(Collected data entries)
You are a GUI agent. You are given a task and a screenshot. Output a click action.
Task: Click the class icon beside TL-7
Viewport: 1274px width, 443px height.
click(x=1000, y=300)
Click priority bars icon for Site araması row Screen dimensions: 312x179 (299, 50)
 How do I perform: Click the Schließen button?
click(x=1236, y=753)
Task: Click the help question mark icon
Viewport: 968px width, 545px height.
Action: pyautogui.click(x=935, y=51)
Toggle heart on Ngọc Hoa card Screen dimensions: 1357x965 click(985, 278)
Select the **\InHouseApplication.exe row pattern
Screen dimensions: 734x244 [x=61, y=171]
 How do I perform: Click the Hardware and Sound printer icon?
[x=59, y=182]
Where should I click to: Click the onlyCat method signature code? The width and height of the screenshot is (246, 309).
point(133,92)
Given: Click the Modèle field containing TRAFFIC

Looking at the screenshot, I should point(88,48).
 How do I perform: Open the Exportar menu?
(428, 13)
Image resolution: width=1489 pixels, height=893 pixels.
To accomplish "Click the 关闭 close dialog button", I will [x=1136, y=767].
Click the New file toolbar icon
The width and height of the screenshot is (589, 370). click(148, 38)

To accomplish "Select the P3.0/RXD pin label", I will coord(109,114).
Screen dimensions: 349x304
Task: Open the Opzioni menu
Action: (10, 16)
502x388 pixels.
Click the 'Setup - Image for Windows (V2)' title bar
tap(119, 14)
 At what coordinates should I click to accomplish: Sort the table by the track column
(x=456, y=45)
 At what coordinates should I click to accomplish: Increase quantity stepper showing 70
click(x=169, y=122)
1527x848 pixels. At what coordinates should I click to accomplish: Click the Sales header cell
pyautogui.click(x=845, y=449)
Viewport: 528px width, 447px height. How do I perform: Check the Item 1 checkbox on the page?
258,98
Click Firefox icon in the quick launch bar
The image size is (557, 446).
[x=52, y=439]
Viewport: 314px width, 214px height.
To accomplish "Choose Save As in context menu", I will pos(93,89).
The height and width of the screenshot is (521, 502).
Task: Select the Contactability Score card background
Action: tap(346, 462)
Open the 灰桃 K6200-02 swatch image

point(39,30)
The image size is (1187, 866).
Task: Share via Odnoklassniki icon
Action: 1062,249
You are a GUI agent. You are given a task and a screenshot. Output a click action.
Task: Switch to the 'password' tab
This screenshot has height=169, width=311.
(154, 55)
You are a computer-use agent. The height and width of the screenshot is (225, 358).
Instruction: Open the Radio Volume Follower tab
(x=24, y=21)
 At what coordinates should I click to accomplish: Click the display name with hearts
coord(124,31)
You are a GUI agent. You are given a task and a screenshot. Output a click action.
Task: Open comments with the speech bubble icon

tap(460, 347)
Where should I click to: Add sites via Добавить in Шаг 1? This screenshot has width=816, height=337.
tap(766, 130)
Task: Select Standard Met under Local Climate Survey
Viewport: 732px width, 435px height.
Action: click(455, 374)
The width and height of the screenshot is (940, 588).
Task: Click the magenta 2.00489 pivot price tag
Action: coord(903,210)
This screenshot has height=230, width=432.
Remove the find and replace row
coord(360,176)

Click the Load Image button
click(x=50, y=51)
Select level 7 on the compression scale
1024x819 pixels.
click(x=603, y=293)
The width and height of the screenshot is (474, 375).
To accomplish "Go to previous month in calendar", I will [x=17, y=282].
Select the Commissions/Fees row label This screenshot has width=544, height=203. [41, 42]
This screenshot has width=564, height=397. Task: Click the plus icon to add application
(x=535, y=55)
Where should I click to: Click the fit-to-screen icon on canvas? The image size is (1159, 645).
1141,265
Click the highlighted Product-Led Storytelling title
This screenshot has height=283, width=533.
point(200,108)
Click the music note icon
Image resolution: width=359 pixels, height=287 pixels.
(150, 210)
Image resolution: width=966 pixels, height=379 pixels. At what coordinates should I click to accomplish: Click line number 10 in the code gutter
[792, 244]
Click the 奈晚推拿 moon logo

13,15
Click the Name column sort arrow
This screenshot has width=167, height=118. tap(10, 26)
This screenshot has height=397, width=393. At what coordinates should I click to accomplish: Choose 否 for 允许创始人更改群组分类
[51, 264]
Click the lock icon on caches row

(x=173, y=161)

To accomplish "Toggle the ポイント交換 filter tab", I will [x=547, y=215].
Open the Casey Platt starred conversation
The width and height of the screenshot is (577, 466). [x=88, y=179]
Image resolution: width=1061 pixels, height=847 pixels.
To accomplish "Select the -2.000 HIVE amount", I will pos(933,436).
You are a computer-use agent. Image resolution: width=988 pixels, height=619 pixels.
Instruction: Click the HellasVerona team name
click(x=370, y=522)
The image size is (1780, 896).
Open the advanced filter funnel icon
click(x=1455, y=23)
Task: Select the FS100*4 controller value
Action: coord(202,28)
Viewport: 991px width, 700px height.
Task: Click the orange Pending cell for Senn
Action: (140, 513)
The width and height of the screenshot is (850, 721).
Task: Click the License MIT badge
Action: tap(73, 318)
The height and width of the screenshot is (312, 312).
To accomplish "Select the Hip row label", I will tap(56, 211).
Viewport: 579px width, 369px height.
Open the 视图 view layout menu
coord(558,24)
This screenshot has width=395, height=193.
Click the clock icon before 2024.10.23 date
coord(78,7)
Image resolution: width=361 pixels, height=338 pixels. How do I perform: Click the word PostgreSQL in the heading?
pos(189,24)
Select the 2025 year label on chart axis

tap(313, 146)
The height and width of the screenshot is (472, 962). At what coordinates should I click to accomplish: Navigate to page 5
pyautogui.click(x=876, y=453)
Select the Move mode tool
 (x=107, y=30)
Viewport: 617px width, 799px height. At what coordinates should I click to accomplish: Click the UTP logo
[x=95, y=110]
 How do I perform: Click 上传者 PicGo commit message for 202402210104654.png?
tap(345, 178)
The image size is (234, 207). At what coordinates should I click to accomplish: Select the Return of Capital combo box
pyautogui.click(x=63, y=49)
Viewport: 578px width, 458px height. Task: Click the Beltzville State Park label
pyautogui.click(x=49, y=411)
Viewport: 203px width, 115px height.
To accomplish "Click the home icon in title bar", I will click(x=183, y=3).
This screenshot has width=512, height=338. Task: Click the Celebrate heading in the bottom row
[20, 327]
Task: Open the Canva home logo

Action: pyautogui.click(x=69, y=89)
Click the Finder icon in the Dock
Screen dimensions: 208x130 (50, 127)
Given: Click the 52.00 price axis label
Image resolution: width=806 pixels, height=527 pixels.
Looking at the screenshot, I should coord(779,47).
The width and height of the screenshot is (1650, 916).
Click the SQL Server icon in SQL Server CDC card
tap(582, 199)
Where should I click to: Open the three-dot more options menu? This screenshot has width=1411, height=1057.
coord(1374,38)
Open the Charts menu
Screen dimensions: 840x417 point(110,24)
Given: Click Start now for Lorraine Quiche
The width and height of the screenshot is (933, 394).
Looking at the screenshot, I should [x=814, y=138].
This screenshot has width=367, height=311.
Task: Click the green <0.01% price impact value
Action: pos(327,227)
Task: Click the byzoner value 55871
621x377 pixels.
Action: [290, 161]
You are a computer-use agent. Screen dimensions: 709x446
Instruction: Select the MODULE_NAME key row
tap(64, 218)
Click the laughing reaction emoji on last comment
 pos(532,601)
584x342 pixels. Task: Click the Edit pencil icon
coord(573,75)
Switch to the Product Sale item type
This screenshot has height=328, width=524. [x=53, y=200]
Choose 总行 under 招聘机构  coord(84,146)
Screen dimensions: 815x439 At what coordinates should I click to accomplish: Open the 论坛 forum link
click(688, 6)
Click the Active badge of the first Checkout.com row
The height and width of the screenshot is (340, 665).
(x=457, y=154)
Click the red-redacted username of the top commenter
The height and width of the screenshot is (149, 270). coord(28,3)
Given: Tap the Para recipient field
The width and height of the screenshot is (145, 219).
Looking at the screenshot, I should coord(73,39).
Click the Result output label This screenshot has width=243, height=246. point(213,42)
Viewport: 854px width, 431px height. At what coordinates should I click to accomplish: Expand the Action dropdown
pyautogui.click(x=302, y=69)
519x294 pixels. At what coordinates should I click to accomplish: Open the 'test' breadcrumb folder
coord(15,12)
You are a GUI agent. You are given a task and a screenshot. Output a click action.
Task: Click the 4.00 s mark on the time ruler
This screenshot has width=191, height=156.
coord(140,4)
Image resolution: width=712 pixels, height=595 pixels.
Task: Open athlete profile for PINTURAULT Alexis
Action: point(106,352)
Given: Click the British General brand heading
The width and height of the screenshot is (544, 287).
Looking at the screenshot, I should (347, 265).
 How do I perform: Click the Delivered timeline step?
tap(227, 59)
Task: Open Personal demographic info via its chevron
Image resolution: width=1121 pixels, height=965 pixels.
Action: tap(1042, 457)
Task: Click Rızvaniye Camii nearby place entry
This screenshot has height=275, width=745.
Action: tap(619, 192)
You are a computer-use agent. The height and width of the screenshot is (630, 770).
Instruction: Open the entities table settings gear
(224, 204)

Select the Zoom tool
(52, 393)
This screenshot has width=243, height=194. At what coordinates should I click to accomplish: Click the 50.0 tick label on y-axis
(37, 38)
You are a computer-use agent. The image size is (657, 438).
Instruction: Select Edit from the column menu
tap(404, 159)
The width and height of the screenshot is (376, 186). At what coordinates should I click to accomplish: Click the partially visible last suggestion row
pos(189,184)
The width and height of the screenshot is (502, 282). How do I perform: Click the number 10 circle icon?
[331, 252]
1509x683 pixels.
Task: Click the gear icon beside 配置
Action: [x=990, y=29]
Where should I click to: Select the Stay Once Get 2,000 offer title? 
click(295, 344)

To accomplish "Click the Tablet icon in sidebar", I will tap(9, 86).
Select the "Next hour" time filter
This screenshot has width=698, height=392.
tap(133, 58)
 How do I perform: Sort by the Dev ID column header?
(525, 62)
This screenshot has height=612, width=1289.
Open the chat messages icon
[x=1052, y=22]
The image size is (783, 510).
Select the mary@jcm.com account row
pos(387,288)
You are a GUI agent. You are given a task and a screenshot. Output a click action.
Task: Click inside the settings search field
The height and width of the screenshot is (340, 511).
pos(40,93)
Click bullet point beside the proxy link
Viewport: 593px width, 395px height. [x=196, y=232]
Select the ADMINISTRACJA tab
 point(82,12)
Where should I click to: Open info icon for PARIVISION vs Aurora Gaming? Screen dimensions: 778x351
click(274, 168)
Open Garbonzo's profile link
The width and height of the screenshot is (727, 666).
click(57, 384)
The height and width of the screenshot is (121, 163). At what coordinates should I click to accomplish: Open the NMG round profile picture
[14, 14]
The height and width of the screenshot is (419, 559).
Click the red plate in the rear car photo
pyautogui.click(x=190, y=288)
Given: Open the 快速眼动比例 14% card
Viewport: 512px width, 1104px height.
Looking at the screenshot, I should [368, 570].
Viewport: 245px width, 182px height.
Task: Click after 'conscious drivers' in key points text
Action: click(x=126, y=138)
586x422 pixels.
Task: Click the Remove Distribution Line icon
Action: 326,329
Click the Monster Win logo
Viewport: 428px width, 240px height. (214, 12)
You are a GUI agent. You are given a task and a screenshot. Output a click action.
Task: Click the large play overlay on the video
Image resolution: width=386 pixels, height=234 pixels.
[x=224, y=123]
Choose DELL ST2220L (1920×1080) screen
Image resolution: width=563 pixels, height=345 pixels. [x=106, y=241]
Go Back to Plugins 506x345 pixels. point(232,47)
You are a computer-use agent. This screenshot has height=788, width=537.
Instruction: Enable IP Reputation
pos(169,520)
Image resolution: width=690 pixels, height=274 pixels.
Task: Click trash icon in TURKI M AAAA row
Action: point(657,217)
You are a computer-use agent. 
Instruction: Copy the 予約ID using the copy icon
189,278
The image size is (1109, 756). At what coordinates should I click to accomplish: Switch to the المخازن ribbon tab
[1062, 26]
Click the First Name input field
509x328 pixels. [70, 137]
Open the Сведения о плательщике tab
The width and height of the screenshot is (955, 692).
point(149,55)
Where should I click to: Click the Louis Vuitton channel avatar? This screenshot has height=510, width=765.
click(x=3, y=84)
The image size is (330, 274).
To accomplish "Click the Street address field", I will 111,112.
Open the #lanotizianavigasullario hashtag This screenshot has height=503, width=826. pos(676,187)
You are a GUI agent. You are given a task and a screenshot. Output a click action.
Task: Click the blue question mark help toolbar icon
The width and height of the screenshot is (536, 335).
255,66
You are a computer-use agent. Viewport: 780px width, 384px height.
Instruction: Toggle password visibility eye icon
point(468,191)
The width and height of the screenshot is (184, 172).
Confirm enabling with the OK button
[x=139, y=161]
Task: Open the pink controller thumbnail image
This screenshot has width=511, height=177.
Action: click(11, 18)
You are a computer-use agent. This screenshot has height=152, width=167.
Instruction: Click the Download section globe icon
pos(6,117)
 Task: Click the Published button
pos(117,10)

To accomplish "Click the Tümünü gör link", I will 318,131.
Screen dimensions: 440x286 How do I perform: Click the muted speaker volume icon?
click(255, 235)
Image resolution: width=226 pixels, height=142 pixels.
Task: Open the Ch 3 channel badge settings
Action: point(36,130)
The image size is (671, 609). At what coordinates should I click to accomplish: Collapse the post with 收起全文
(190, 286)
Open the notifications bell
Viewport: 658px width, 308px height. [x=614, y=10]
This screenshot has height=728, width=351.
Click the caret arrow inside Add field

# Task statement
What do the lines above say from the one containing "Task: Select Standard" down to the one containing "The image size is (1780, 896)."? Return them exactly, both end lines included, and only them.

# Exercise result
Task: Select Standard Met under Local Climate Survey
Viewport: 732px width, 435px height.
Action: click(455, 374)
The width and height of the screenshot is (940, 588).
Task: Click the magenta 2.00489 pivot price tag
Action: coord(903,210)
This screenshot has height=230, width=432.
Remove the find and replace row
coord(360,176)

Click the Load Image button
click(x=50, y=51)
Select level 7 on the compression scale
1024x819 pixels.
click(x=603, y=293)
The width and height of the screenshot is (474, 375).
To accomplish "Go to previous month in calendar", I will [x=17, y=282].
Select the Commissions/Fees row label This screenshot has width=544, height=203. [41, 42]
This screenshot has width=564, height=397. Task: Click the plus icon to add application
(x=535, y=55)
Where should I click to: Click the fit-to-screen icon on canvas? The image size is (1159, 645).
1141,265
Click the highlighted Product-Led Storytelling title
This screenshot has height=283, width=533.
point(200,108)
Click the music note icon
Image resolution: width=359 pixels, height=287 pixels.
(150, 210)
Image resolution: width=966 pixels, height=379 pixels. At what coordinates should I click to accomplish: Click line number 10 in the code gutter
[792, 244]
Click the 奈晚推拿 moon logo

13,15
Click the Name column sort arrow
This screenshot has width=167, height=118. tap(10, 26)
This screenshot has height=397, width=393. At what coordinates should I click to accomplish: Choose 否 for 允许创始人更改群组分类
[51, 264]
Click the lock icon on caches row

(x=173, y=161)

To accomplish "Toggle the ポイント交換 filter tab", I will [x=547, y=215].
Open the Casey Platt starred conversation
The width and height of the screenshot is (577, 466). [x=88, y=179]
Image resolution: width=1061 pixels, height=847 pixels.
To accomplish "Select the -2.000 HIVE amount", I will pos(933,436).
You are a computer-use agent. Image resolution: width=988 pixels, height=619 pixels.
Instruction: Click the HellasVerona team name
click(x=370, y=522)
The image size is (1780, 896).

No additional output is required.